====== MATERIAL FOR THE TASK

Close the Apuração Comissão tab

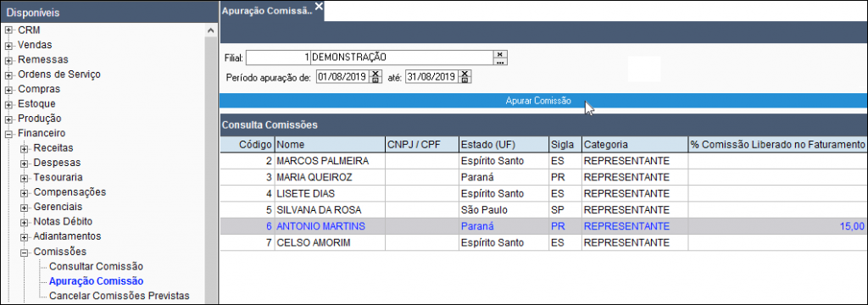[319, 7]
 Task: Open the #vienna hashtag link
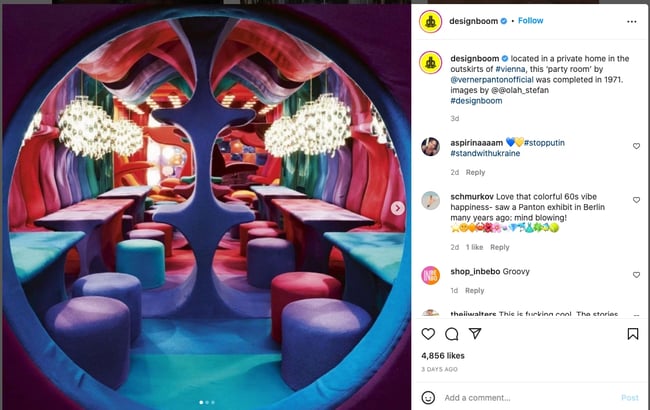(510, 69)
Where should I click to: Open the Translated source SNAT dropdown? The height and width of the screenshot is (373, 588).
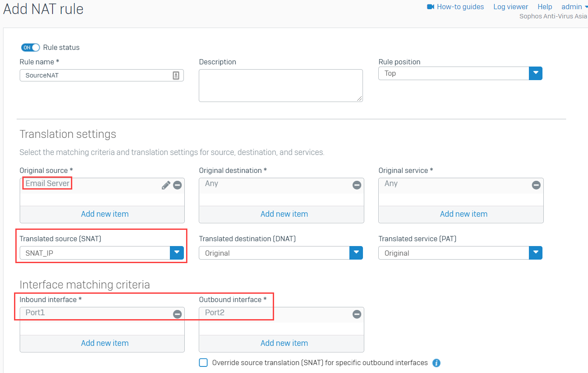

============

## TO DO
So that the copy stays exact, reproduce each record word for word and leave its images out.

## SOLUTION
Close the Apuração Comissão tab

[319, 7]
 Task: Open the #vienna hashtag link
(510, 69)
Where should I click to: Open the Translated source SNAT dropdown? The height and width of the screenshot is (373, 588).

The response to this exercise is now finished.